(PROVIDED DATA begins)

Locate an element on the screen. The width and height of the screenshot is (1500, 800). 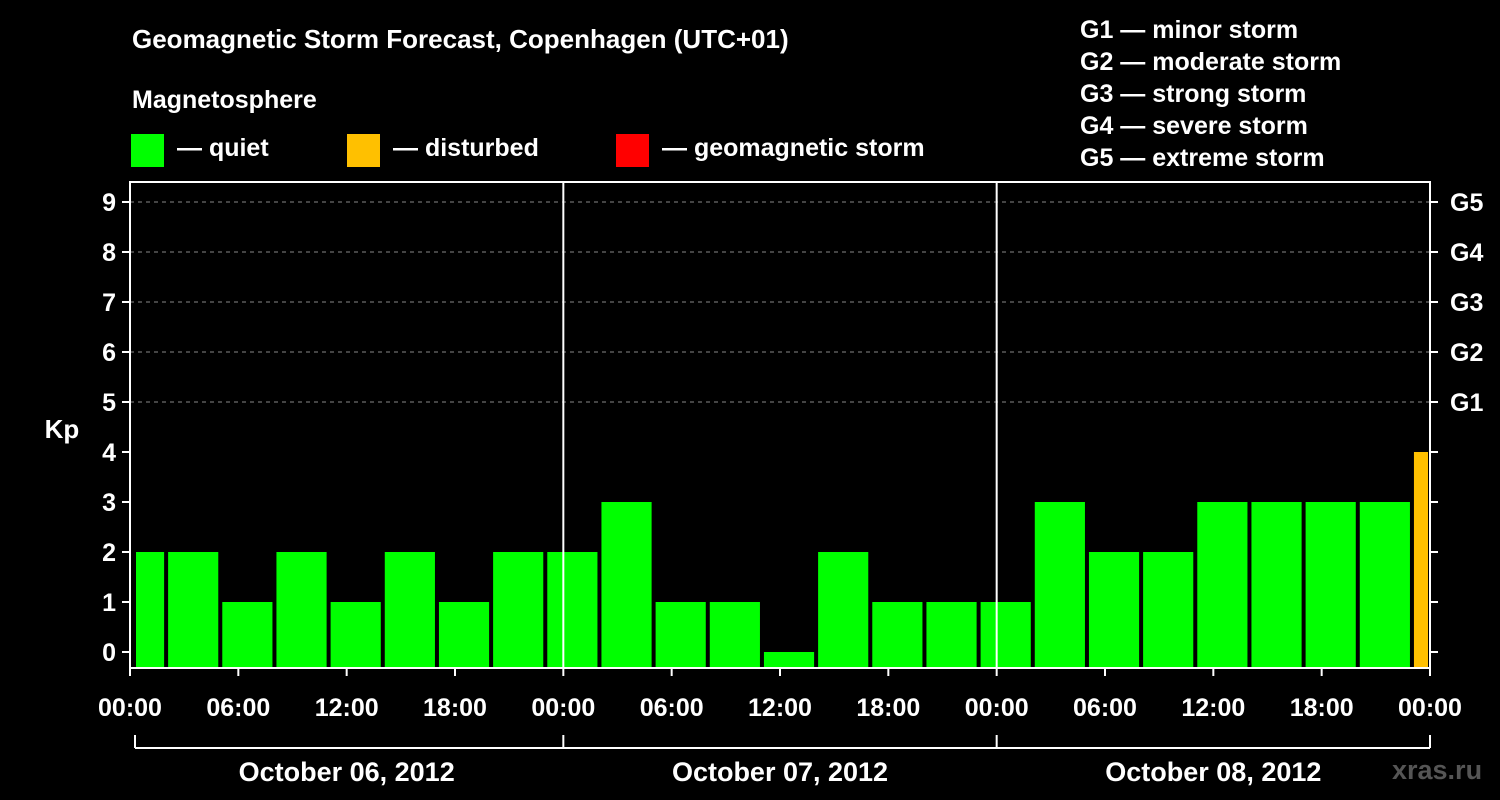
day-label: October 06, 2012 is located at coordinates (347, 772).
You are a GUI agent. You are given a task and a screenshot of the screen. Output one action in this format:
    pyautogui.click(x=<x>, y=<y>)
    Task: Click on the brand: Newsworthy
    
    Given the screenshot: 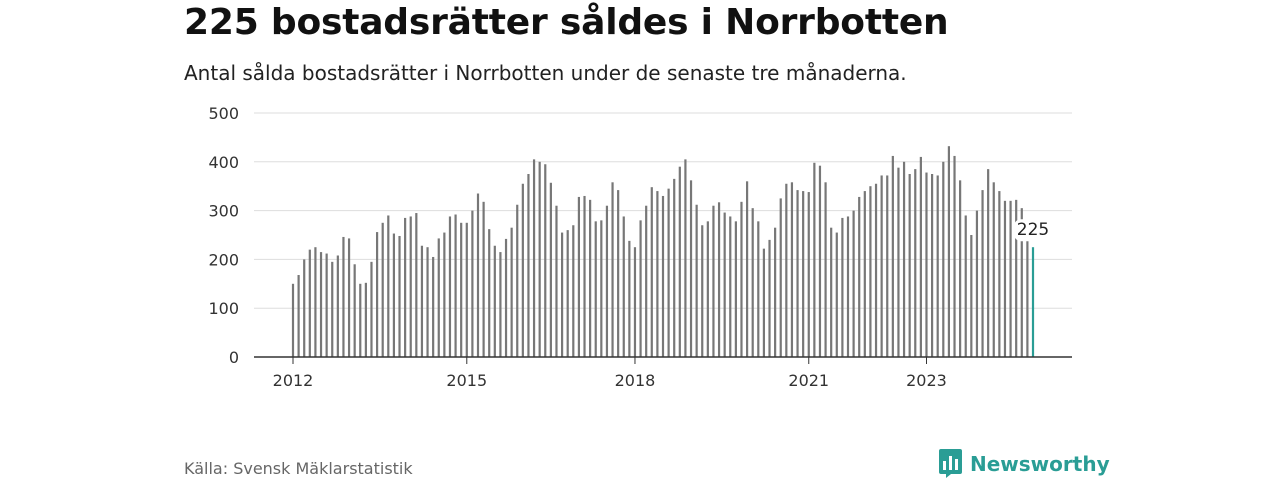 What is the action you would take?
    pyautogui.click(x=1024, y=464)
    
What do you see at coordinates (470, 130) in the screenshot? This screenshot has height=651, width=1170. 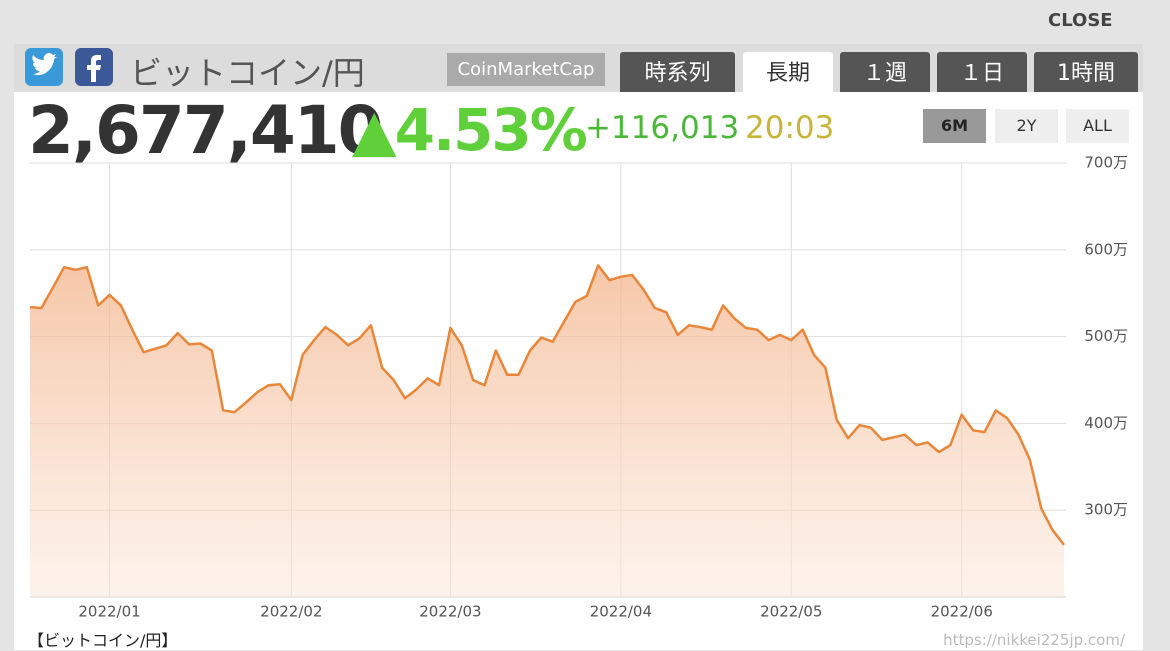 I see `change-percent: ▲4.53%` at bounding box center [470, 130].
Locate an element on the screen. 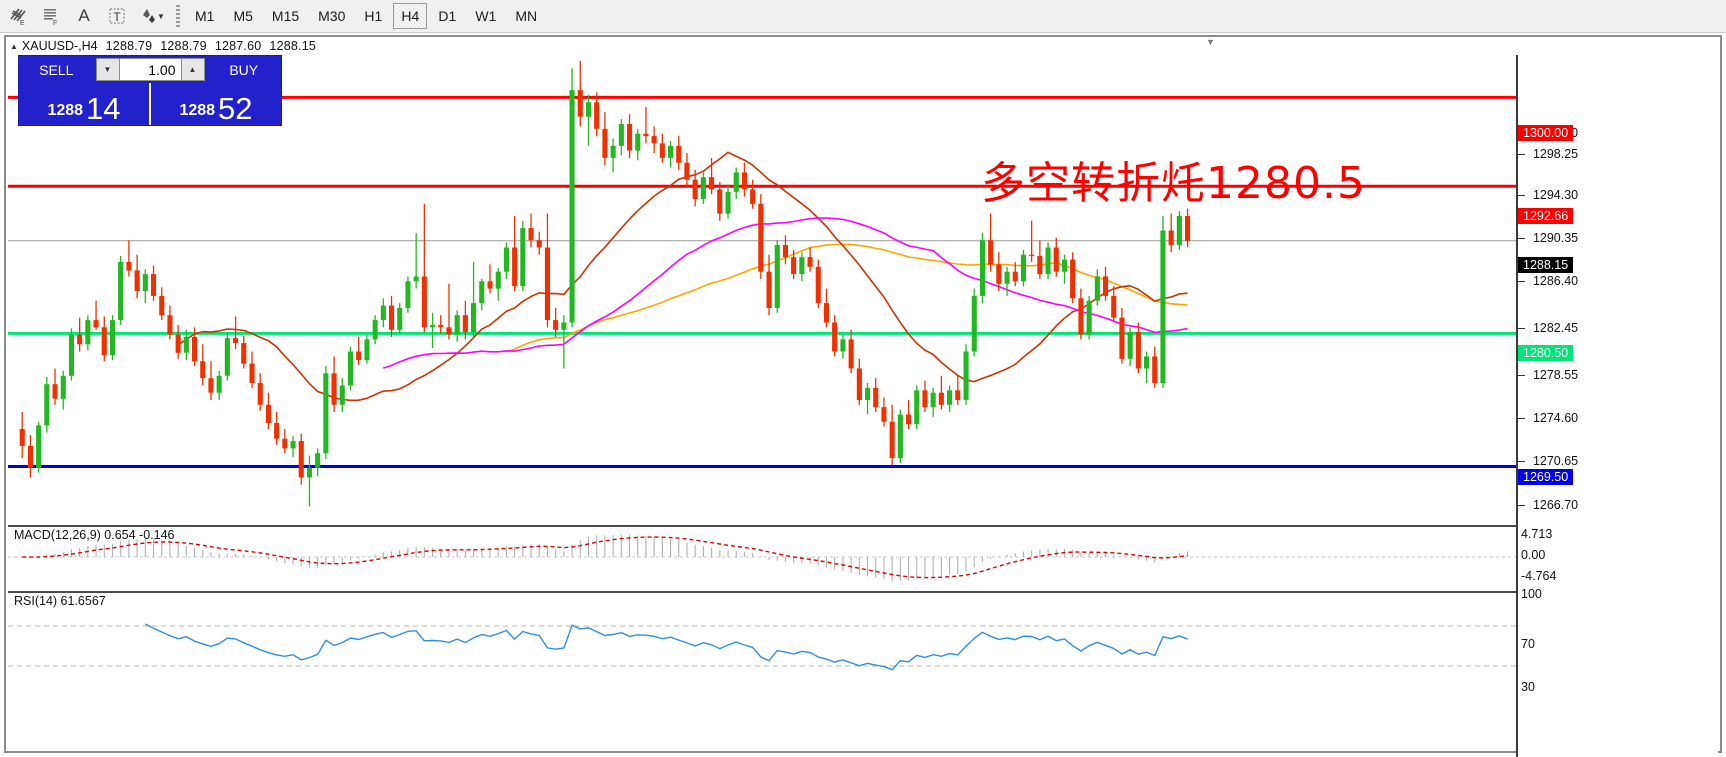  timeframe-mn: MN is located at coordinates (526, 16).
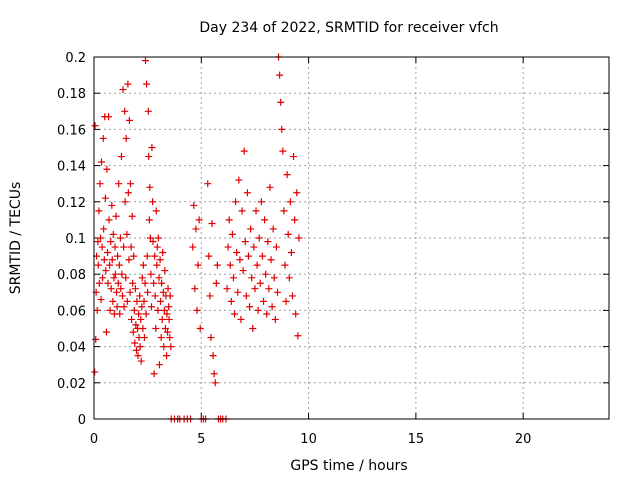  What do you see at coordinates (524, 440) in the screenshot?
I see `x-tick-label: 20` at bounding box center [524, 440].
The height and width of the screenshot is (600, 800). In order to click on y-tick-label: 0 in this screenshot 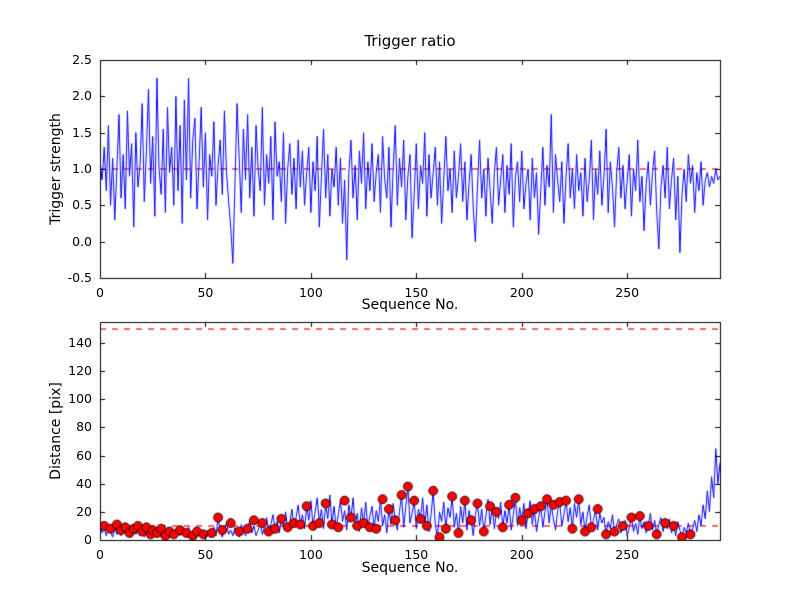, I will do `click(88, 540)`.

(PROVIDED DATA ends)

JOB ITEM:
Quote the listing from its first line up to and including the line that contains "day-label: October 06, 2012". Leave the pictures out of your answer.

RESULT:
Locate an element on the screen. The width and height of the screenshot is (1500, 800). 
day-label: October 06, 2012 is located at coordinates (347, 772).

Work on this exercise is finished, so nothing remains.